カウンターの奥に座り、店に出していない在庫CDの整理を始めると、やがて本日最初の来店者がやって来た。
「よ、おにぃ。元気にやってる?」
店に入って来たのは妹の神入 空だった。立川の実家に独りで住んでいる空は、たまにこうして遥々横須賀を訪れてくれる。
立川から横須賀へは何度も電車を乗り継いで時間もかかるのに。こうして開店早々現れると言うことは、何か相談事があるに違いない。
「どう?『ひまわり』は順調?」
俺のいるカウンターに歩み寄りながら笑顔を見せる空。実際はマスクをしているために笑顔かどうかはわからないが。
その目尻に寄った皺の数が、フリー音楽ライターとしての地位を物語る。妹のほうが俺よりずっと歳上に見えるじゃないかって?まあ、それにはちゃんとした理由があるのだけど。
店の隅に、一般家庭用のような4人掛けのダイニングテーブルがある。
それは買取依頼の客が来た場合にそこで査定をしたり、壁の書架にオーディオセットを置いているので視聴コーナーにしたりしている場所。
俺はそこに座り、瞬間湯沸かし器のスイッチを入れてコーヒーメーカーに豆をセットする。

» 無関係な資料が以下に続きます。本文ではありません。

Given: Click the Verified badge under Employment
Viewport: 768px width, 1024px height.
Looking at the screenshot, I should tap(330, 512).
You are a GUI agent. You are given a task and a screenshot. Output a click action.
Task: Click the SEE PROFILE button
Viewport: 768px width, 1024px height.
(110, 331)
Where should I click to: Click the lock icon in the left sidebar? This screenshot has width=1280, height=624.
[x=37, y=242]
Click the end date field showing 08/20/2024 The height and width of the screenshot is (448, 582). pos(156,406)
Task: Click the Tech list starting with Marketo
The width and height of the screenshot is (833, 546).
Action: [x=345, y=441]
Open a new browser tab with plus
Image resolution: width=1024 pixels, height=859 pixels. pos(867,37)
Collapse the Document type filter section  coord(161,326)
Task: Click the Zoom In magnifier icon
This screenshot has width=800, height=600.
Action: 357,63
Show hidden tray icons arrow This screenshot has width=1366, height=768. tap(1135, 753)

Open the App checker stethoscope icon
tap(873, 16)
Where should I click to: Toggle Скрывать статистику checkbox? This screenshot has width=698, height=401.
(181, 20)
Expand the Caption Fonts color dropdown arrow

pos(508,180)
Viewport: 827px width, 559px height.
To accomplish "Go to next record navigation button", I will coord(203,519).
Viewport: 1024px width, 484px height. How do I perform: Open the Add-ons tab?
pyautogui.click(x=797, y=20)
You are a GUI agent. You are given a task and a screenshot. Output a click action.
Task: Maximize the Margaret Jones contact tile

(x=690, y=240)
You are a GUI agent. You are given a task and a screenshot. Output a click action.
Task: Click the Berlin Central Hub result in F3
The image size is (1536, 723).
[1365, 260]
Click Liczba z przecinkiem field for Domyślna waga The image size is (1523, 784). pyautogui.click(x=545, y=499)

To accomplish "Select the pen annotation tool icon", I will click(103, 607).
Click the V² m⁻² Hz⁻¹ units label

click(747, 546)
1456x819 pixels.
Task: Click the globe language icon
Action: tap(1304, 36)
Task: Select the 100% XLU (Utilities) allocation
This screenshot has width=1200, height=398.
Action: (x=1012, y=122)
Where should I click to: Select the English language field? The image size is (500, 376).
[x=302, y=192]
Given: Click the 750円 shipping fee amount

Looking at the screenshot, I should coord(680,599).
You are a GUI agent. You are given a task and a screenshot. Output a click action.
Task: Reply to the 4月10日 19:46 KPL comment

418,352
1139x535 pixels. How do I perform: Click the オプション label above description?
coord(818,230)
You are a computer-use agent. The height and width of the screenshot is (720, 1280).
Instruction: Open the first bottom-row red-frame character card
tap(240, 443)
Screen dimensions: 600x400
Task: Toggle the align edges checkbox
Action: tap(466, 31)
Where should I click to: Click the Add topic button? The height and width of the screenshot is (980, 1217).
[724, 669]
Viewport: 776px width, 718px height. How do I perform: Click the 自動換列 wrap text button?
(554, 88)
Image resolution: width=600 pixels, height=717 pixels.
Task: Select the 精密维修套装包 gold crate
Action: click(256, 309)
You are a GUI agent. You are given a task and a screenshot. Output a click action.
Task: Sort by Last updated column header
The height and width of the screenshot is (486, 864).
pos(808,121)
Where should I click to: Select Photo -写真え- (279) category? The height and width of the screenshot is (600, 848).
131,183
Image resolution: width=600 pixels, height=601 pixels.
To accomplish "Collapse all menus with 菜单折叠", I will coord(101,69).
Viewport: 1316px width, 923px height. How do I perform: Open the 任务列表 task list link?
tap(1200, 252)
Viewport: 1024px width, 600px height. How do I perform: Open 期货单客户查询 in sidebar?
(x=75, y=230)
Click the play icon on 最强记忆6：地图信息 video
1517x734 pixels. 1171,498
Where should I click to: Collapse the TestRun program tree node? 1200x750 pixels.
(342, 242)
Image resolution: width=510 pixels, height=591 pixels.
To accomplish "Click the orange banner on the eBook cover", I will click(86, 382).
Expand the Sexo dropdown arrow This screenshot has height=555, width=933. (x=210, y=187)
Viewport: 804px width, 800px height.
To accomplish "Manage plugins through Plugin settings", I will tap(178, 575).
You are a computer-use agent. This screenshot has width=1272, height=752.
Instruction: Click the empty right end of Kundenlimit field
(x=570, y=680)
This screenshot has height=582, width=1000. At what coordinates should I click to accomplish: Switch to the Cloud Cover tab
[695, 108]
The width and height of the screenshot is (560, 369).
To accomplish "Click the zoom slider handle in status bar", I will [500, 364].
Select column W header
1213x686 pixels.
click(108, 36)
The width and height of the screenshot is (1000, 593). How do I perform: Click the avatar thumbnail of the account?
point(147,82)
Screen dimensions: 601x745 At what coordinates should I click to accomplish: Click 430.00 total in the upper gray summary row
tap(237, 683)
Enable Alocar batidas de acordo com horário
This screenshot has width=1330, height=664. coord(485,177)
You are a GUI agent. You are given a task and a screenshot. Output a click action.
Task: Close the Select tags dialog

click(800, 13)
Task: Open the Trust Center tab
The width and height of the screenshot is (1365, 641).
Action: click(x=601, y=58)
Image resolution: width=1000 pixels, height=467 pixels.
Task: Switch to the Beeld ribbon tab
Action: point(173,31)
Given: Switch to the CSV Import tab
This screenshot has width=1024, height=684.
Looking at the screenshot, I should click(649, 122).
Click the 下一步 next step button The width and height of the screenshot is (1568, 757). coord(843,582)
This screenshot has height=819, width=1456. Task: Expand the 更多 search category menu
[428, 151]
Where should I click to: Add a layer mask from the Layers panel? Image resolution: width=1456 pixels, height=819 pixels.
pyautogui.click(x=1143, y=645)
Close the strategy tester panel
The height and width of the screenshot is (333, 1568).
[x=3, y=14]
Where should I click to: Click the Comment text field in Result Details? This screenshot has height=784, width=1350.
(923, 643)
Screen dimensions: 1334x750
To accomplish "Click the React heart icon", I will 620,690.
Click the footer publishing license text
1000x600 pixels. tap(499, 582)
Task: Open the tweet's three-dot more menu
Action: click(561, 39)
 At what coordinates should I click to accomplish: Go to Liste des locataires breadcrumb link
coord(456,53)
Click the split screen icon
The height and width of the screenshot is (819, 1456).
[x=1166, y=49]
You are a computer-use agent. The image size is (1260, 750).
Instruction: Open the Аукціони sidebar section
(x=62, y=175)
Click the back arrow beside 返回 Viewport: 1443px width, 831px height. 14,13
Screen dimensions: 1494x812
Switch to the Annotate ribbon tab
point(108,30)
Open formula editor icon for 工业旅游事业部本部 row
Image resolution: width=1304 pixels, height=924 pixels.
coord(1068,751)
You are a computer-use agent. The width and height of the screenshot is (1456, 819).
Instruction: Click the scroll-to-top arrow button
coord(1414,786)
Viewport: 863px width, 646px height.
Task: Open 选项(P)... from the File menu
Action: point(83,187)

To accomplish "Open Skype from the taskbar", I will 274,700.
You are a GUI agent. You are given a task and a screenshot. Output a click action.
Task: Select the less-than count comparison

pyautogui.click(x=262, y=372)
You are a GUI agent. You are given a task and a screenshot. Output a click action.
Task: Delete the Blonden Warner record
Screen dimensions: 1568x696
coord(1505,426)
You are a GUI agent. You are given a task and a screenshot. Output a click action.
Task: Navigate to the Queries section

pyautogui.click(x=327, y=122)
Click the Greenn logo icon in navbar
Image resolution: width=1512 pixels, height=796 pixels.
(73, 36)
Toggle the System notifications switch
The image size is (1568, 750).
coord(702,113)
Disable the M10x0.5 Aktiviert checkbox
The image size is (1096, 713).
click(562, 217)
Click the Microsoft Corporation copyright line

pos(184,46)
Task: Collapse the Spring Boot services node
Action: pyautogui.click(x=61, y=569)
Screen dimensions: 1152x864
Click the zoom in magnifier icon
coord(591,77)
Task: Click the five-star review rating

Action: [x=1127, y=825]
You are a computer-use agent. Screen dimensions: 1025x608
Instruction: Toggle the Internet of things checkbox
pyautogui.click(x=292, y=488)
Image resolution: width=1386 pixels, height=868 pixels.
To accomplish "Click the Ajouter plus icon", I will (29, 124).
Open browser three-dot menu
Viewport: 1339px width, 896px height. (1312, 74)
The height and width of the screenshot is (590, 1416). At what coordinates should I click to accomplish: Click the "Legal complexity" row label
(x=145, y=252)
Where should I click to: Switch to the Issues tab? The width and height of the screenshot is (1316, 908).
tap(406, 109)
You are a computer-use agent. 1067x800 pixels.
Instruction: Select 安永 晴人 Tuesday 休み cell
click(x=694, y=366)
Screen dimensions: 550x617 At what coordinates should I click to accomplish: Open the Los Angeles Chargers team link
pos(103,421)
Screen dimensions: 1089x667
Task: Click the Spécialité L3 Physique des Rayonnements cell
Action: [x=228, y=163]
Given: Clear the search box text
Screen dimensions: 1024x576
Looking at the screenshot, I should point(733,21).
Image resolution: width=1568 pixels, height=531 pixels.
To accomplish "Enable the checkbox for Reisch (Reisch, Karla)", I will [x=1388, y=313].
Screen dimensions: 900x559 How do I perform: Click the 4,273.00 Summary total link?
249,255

「昨夜、店長のところに行って『harbor view』でワンマンを決めてきた」
「わぁ、凄いじゃない。でもおにぃが、じゃなくてセージさんが、でしょ?」
空が俺の向かい側に座る。
「いいや。交渉していたのは、ほとんど俺だったな」
「え?」
「セージの奴、ハーバーに着いた時はもうベロンベロンだったから」
「そうだった。セージさん、あの風貌で意外とお酒、弱いのよね」
「ああ。弱いクセにすげー飲む」
空はクスッと笑ってから、肩から斜めに提げている大きな鞄に手を入れる。
「この前、家で探し物をしていて。なかなか見つからなかったからお父さんの部屋にも入ってみたのだけど。見て。お父さんの部屋で偶然、こんなものを見つけたの」
空がテーブルの上に置いたのは2枚のシングルレコード。しかも2枚とも同じジャケット。